O DOGMA DA SAÚDE – Esta crise pandémica tem trazido para o debate político uma discussão mais ideológica da saúde. As presidenciais foram aproveitadas por alguns partidos e alguns candidatos para se autopromoverem, o que levou inevitavelmente a uma discussão não própria de eleições presidenciais, talvez por termos um candidato ganhador à partida, ou seja uma discussão mais programática, política e ideológica do que vincada às responsabilidades de um Presidente da República.
O motivo da saúde foi inevitável, indo ao ponto de se pôr o dogma do SNS em causa, enquanto serviço, mas não enquanto sistema. Chamo-lhe dogma, porque em todos os setores partidários existe a ideia de que o SNS é eficaz e essencial enquanto prestador, pondo em causa preços exigidos por prestadores privados, sem sabermos quais os custos que suportamos no setor público. A universalidade do acesso à saúde não é apenas garantida por prestadores de saúde, vulgo hospitais, clínicas e centros de saúde, mas sim por um sistema que conheça todo o potencial do país, que saiba motivar a procura e a oferta de forma a garantir o equilíbrio e a equidade para todos.

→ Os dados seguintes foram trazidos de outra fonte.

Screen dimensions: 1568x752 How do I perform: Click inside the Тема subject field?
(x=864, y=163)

Nos Estados Unidos da América a discussão ideológica da universalidade do acesso e do financiamento à saúde começou a ser intensamente discutida na presidência Clinton, assumiu o seu auge com o chamado Obama Care e continuou com a presidência Trump. Nesse país é o próprio sistema que está em discussão pois, como sabemos, os EUA estão longe de ter garantido o acesso universal e um sistema nacional de saúde. Uma discussão similar observa-se hoje em Portugal noutra dimensão, a do Serviço Nacional de Saúde. Esta temática leva-nos a um paralelismo: os cidadãos que se identificam mais com a esquerda tendem a valorizar o sistema de saúde e os seus prestadores no lado público, enquanto os que se identificam à direita quando muito concordam com o sistema mas valorizam mais a capacidade de escolha e a prestação privada. Mas a conclusão que se tira de vários artigos que li e da minha experiência no setor, é que muitas decisões sobre o sistema de saúde são sempre tomadas politicamente, independentemente de um pragmatismo sobre afetação de recursos e outcomes clínicos dos prestadores públicos e privados. As decisões políticas, muitas vezes ideológicas, são tomadas seguindo ou influenciando a perceção que os cidadãos vão tendo sobre os sistemas de saúde.

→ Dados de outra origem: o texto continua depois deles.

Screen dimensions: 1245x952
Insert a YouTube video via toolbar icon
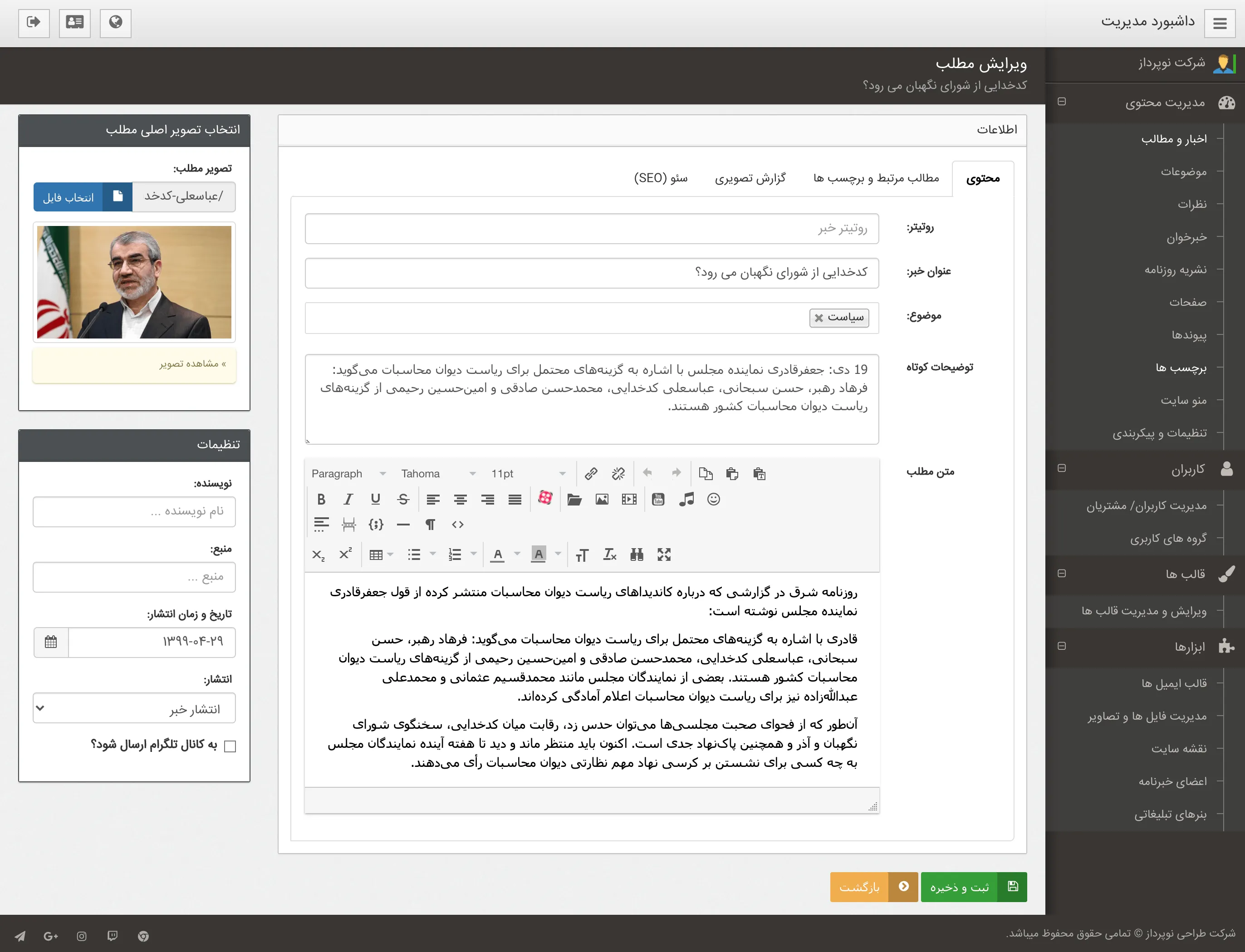coord(658,499)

O que as presidenciais trouxeram para o debate foi a verificação de que se continua a ter uma ideia dogmática da saúde, mas, perante a discussão, verificamos que temos de medir mais os recursos e os resultados dos procedimentos efetuados pelos prestadores para avaliarmos o que queremos para o futuro. Por outras palavras, temos de reconhecer que a Saúde é um setor tão económico como outro qualquer, que tem regras e ética próprias a serem cumpridas e fiscalizadas, mas temos de definir que recursos deverão ser afetados, qual o verdadeiro papel e vocação do Estado neste campo e, por outro lado, qual a responsabilidade do setor empresarial, quando sabemos que a produtividade é proporcional à saúde de uma população.